Source material:
⟨

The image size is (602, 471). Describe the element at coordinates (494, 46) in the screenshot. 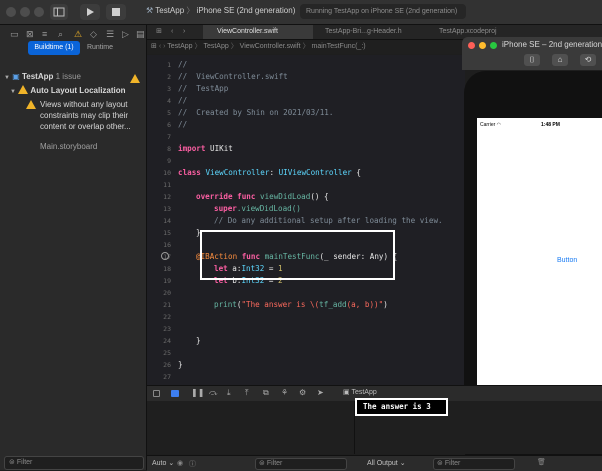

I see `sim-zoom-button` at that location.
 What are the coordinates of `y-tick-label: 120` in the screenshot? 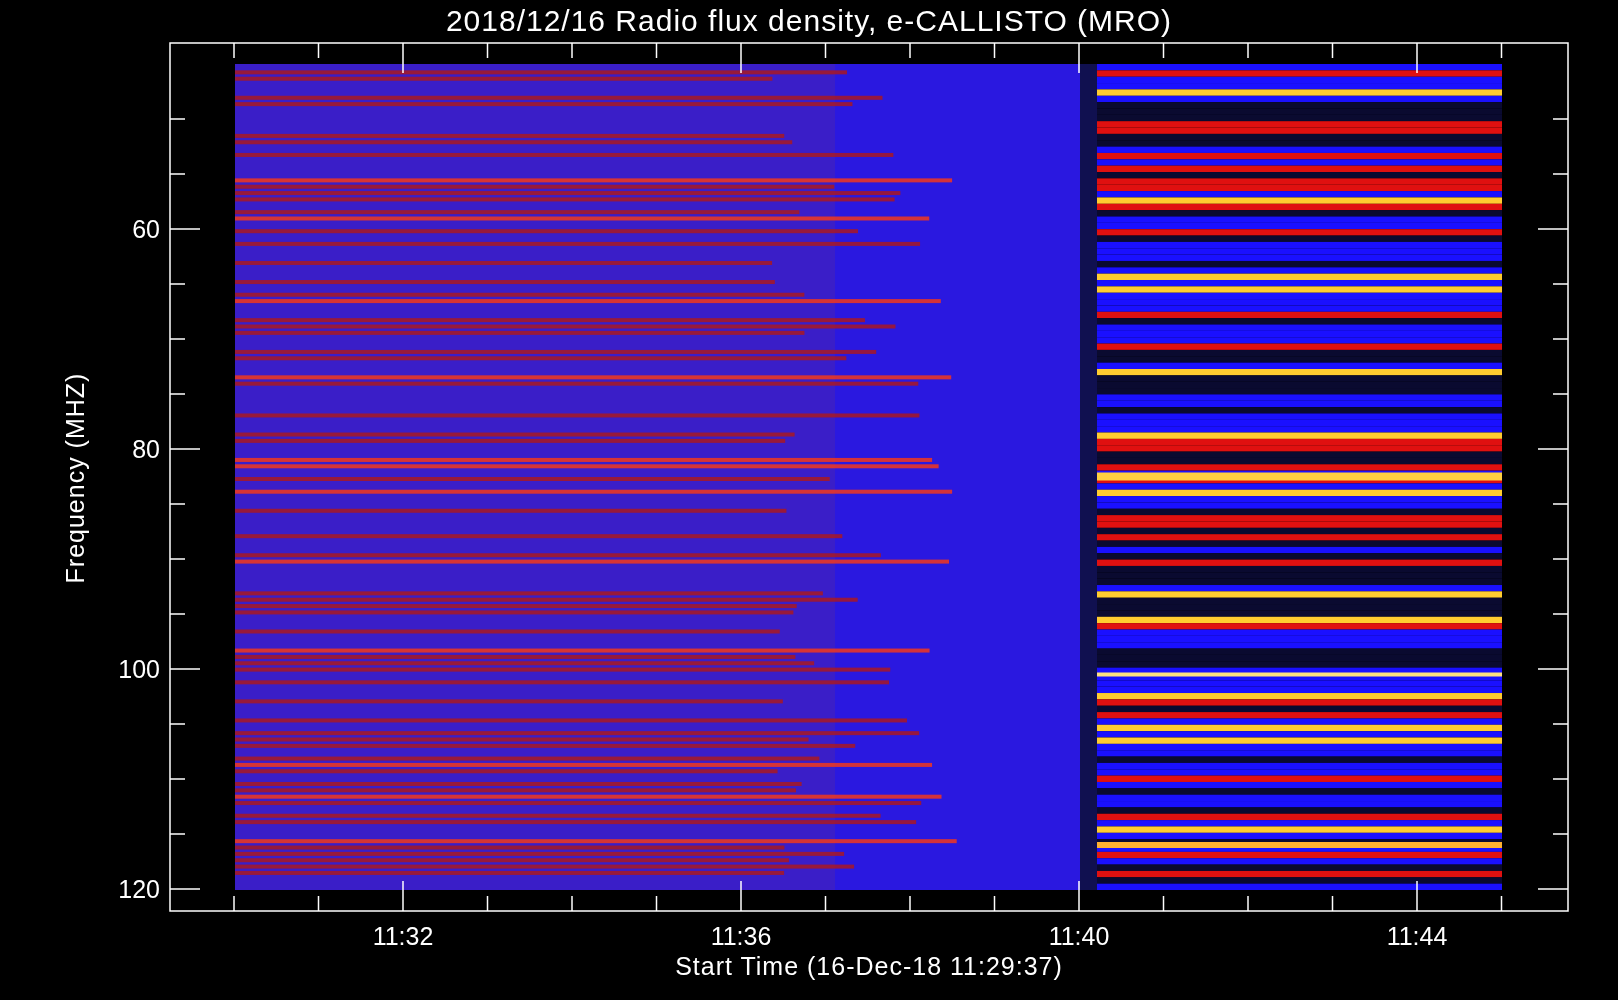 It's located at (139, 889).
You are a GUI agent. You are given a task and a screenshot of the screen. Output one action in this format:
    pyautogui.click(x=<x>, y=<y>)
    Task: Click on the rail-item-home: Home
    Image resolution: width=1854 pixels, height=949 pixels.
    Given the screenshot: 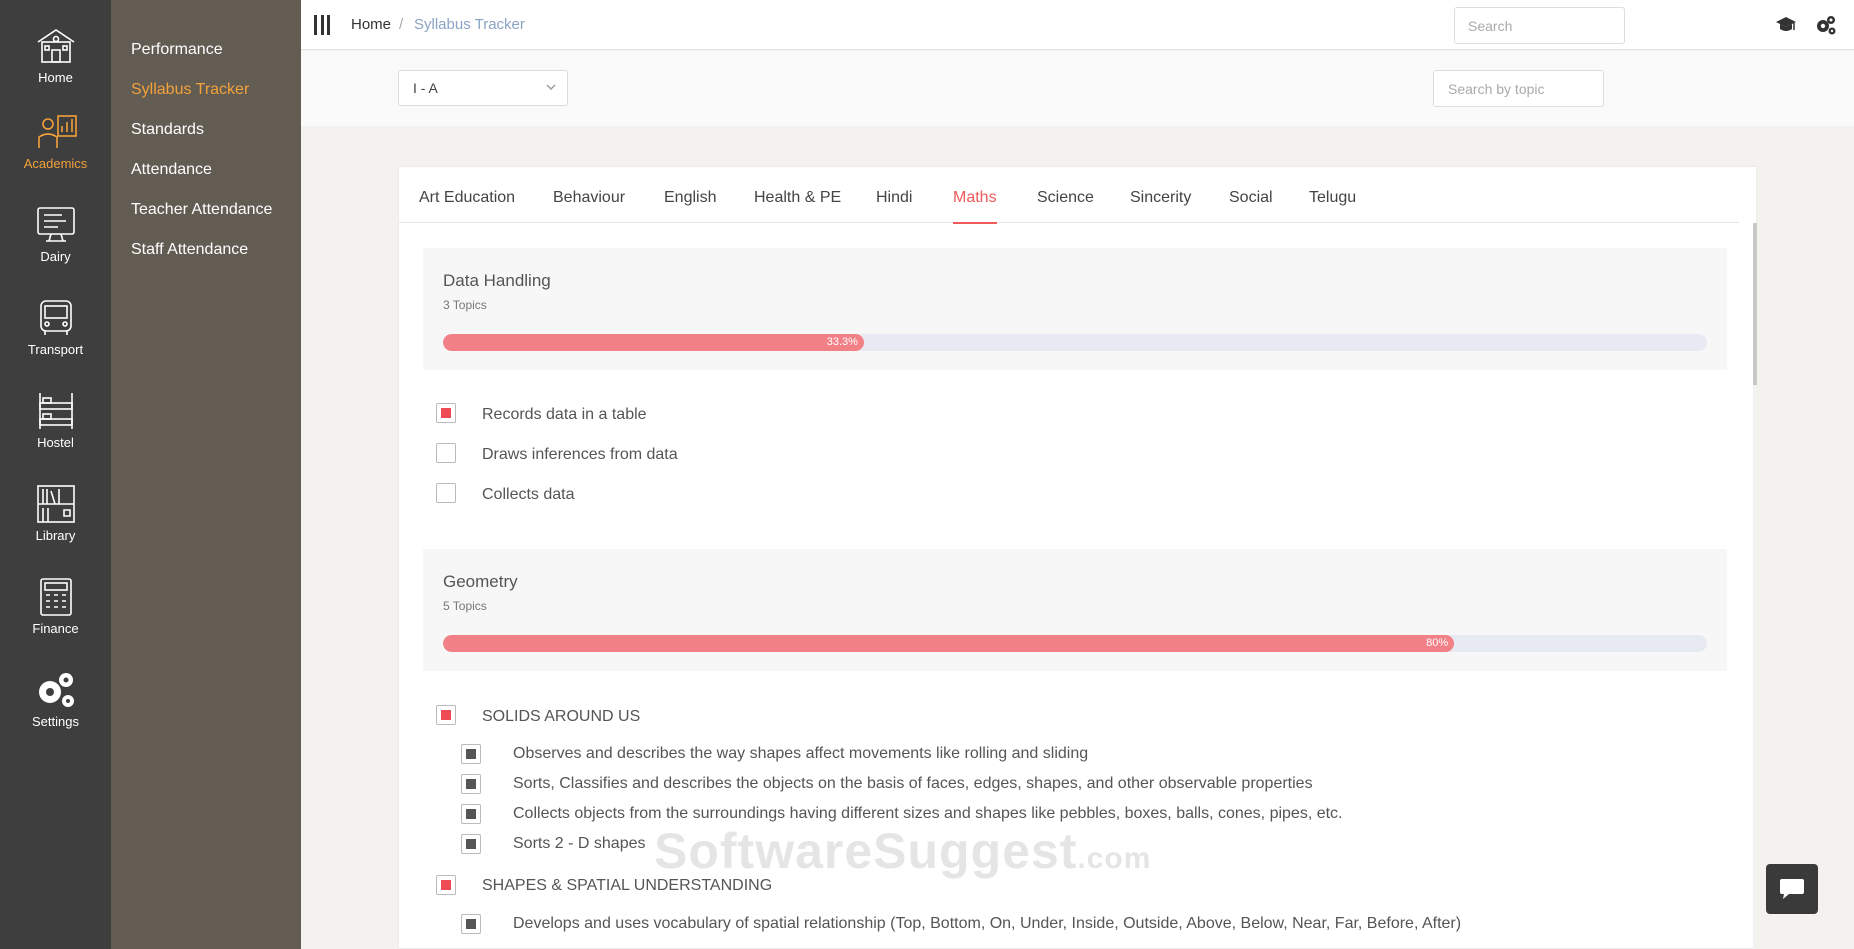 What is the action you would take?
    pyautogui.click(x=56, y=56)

⟩
⟨

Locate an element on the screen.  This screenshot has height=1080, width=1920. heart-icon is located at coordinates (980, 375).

⟩

Your instructions:
Convert the stretch from the line containing "You are a GUI" through the line containing "Image resolution: width=1854" into a JSON list of strings, with one string per line and any blank lines omitted.

Output for this exercise:
[
  "You are a GUI agent. You are given a task and a screenshot of the screen. Output one action in this format:",
  "    pyautogui.click(x=<x>, y=<y>)",
  "    Task: Click on the rail-item-home: Home",
  "    Image resolution: width=1854 pixels, height=949 pixels."
]